Unfortunately, since the NHTS is not conducted on a more frequent and regular basis, it cannot be used to directly track short-term trends in non-motorized travel exposure. It can, however, be used in sketch planning or travel demand modeling efforts to estimate or predict non-motorized exposure based on more current census demographic information. For example, the generalized daily person trips per person by mode, generated from the NHTS, can be used to estimate the total non-motorized trips produced in subsequent years by using current ACS population estimates. These trip rates need to be updated periodically, and if possible, supplemented by more localized travel data to better reflect local nuances and unique characteristics of the transportation infrastructure and traveling public.

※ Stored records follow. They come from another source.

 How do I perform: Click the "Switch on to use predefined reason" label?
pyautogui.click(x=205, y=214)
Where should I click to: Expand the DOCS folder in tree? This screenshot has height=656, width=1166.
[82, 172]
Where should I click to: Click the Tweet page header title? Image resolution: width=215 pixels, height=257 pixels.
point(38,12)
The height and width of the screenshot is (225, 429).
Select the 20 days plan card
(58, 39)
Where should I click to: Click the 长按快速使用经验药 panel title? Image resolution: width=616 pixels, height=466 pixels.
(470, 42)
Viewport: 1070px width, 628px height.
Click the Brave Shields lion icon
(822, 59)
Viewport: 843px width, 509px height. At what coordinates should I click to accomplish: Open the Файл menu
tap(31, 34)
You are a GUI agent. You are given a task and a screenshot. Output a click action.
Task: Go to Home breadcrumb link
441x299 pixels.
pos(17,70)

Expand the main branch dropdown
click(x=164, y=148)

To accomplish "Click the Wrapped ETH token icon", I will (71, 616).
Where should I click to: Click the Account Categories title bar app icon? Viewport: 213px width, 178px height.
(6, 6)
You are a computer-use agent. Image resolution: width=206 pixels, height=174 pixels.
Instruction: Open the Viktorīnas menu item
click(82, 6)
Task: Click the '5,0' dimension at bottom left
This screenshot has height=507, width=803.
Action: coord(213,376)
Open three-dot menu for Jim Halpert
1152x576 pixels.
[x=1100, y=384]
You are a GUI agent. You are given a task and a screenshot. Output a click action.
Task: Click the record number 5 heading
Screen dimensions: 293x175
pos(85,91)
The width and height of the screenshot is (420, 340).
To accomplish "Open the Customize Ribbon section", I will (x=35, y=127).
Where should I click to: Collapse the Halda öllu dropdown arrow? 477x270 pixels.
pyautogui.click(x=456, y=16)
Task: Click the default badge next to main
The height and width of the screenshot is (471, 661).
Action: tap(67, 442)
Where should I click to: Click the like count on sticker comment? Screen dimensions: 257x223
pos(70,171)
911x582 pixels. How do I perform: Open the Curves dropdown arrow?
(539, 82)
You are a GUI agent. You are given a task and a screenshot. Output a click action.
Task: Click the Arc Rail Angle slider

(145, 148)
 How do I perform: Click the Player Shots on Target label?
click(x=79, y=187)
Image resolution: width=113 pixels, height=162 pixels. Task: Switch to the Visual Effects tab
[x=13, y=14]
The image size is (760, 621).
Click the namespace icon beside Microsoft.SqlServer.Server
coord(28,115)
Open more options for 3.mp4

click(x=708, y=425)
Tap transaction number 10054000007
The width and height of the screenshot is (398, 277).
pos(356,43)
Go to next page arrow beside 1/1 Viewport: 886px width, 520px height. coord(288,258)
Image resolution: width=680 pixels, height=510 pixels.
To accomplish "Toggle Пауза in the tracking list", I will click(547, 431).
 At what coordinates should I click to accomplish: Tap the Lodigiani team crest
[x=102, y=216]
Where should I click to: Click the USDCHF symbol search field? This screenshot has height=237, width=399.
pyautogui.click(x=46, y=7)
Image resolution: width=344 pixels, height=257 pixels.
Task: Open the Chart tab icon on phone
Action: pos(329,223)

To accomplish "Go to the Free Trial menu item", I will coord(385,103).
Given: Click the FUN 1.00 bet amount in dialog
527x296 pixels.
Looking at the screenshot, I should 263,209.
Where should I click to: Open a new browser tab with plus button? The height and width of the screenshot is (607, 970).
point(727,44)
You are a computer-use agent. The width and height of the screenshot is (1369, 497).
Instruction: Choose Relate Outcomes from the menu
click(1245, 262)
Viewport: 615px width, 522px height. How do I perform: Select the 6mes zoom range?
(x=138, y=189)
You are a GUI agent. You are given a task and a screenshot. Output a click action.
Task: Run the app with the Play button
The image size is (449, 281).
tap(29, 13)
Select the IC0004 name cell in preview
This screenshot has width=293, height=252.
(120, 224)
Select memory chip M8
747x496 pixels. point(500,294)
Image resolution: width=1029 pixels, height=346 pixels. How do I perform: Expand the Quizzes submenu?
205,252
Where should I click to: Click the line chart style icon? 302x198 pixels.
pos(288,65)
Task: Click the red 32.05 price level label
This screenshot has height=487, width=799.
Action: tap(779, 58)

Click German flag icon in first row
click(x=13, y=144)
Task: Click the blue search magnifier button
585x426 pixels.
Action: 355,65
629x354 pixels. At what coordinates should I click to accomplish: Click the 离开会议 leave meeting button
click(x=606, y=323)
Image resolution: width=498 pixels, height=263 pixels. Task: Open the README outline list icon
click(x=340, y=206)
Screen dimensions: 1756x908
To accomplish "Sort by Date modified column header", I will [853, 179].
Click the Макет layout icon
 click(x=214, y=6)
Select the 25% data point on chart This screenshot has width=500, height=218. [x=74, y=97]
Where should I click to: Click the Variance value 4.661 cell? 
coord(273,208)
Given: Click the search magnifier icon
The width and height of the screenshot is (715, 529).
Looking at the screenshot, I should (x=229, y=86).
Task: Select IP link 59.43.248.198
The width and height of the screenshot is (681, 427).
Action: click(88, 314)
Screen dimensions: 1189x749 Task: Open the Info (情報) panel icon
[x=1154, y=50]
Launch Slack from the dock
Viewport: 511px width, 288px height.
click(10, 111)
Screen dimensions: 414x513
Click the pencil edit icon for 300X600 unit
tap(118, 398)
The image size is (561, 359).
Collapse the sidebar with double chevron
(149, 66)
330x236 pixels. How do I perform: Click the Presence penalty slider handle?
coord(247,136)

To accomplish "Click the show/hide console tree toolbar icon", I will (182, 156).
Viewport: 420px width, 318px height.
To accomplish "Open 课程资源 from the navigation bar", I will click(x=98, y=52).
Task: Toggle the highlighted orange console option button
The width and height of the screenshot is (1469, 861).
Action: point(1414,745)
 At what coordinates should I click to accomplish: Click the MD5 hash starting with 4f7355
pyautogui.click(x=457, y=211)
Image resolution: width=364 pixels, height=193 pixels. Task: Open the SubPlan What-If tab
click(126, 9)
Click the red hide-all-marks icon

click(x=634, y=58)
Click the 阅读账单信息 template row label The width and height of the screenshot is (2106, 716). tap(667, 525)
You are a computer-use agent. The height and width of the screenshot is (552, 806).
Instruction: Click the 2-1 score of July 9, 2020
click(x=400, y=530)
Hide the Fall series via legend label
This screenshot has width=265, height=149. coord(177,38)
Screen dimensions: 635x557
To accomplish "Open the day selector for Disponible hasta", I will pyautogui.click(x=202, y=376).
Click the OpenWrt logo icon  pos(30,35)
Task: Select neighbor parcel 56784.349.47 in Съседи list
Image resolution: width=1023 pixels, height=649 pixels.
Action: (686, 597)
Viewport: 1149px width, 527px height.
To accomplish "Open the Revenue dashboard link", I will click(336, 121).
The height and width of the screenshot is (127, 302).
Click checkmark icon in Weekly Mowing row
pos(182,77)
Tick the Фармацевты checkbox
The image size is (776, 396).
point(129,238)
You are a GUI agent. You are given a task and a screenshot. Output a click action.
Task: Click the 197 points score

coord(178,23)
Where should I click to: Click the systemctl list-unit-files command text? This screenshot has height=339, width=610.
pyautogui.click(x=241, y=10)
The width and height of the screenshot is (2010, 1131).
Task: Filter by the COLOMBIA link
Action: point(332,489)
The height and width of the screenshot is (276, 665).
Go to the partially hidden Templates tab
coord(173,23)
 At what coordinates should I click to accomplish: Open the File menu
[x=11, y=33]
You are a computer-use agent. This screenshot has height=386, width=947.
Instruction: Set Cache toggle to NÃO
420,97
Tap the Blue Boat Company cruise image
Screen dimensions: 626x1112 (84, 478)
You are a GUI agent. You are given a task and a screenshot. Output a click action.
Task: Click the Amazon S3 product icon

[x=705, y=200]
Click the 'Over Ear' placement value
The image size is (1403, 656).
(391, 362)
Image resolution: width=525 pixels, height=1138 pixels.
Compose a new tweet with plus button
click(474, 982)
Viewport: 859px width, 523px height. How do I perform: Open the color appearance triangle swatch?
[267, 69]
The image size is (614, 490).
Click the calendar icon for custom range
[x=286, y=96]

In terms of sketch planning, it is possible to apply generalized person trip rates that were produced to represent the statewide population to local areas. This is done by multiplying the person type trip rate by the total number of corresponding population within the local area. This operation has statistical drawbacks since the generalized person trips rates were produced by using a statewide sample, which is likely to not be statistically representative of the local area population. It is always best to use local data for local purposes; however, the NHTS provides an opportunity to estimate local exposure when local data do not exist.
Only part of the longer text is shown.